WHAT THIS EXERCISE ASKS =
- 1) Please extract from the chip abstracts, word for word, the stretch that begins at "UWB digital baseband" and stops after "0.18µm CMOS technology.".
- 2) In the chip abstracts, how low a load voltage can the DC-DC converter in the minimum energy tracking loop deliver?

***** PASSAGE SHOWN

A 400-mV UWB Baseband Processor
The baseband processor performs acquisition and demodulation of an UWB packet with a throughput of 500-MS/s for a data-rate of 100-Mb/s. It operates at an ultra-low supply voltage of 400-mV to achieve 20 pJ/bit, and utilizes a highly parallelized architecture to meet throughput constraints. It was fabricated in a standard-VT 90-nm CMOS process.
A 2.5nJ/b 0.65V 3-to-5GHz Subbanded UWB Receiver in 90nm CMOS
Fred S. Lee
The IC is a non-coherent 0-to-16Mb/s UWB receiver using 3-to-5GHz subbanded PPM signaling implemented in a 90nm CMOS process. The RF and mixed-signal baseband circuits operate at 0.65V. Using duty-cycling, adjustable BPFs, and an energy-aware baseband, the receiver achieves 2.5nJ/b and 10-3 BER with -99dBm sensitivity at 100kb/s.
A 3.1-5GHz All-Digital UWB Transmitter
David D. Wentzloff
This chip demonstrates an all-digital technique for generating UWB pulses with a programmable width and a center frequency tunable to 3 channels in the 3.1-5GHz band without the use of an RF oscillator. A delay-based spectral scrambling technique is proposed and implemented in this chip that exploits the delay-line based digital architecture to scramble the output spectrum. The main advantage of this scrambling technique is a drastic reduction of the hardware required to implement it, relative to the more commonly used BPSK scrambling. The transmitter uses only digital blocks, including the final stage driving the 50Ohm UWB antenna, which is a digital pad driver. The circuit consumes a total of 43pJ/bit at a data rate of 16.7Mb/s, including all core, control, and I/O power.
Minimum Energy Tracking Loop with Embedded DC-DC Converter
An energy minimization loop, with on-chip energy sensor circuitry, that can dynamically track the minimum energy operating voltage of a digital circuit with changing workload and operating conditions occupies 0.05mm2 in 65nm CMOS. The DC-DC converter that enables this minimum energy operation can deliver load voltages as low as 250mV and achieved an efficiency >80% while delivering load powers of the order of 1µW and higher from a 1.2V supply.
UWB digital baseband for 100Mbps transceiver
This baseband achieves 100Mbps using UWB impulses of 500MHz bandwidth in the FCC compliant band, as part of a UWB system. Due to its bandwidth, the multipath becomes relevant. This digital baseband allows to assess the quality of the channel and exposes several knobs to fine-tune the receiver, trading off number of operations and power dissipation with quality of service. It includes a MLSE and a RAKE receiver to compensate for multipath. It has been implemented in 0.18µm CMOS technology.

**********
***** INFORMATION SHOWN

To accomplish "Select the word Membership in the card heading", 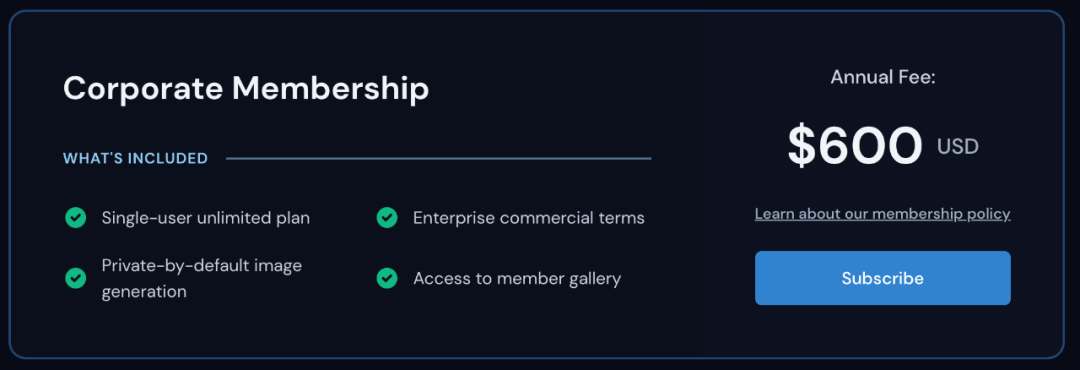I will click(x=331, y=89).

**********

SOLUTION SET =
- 1)
UWB digital baseband for 100Mbps transceiver
This baseband achieves 100Mbps using UWB impulses of 500MHz bandwidth in the FCC compliant band, as part of a UWB system. Due to its bandwidth, the multipath becomes relevant. This digital baseband allows to assess the quality of the channel and exposes several knobs to fine-tune the receiver, trading off number of operations and power dissipation with quality of service. It includes a MLSE and a RAKE receiver to compensate for multipath. It has been implemented in 0.18µm CMOS technology.

- 2) As low as 250mV.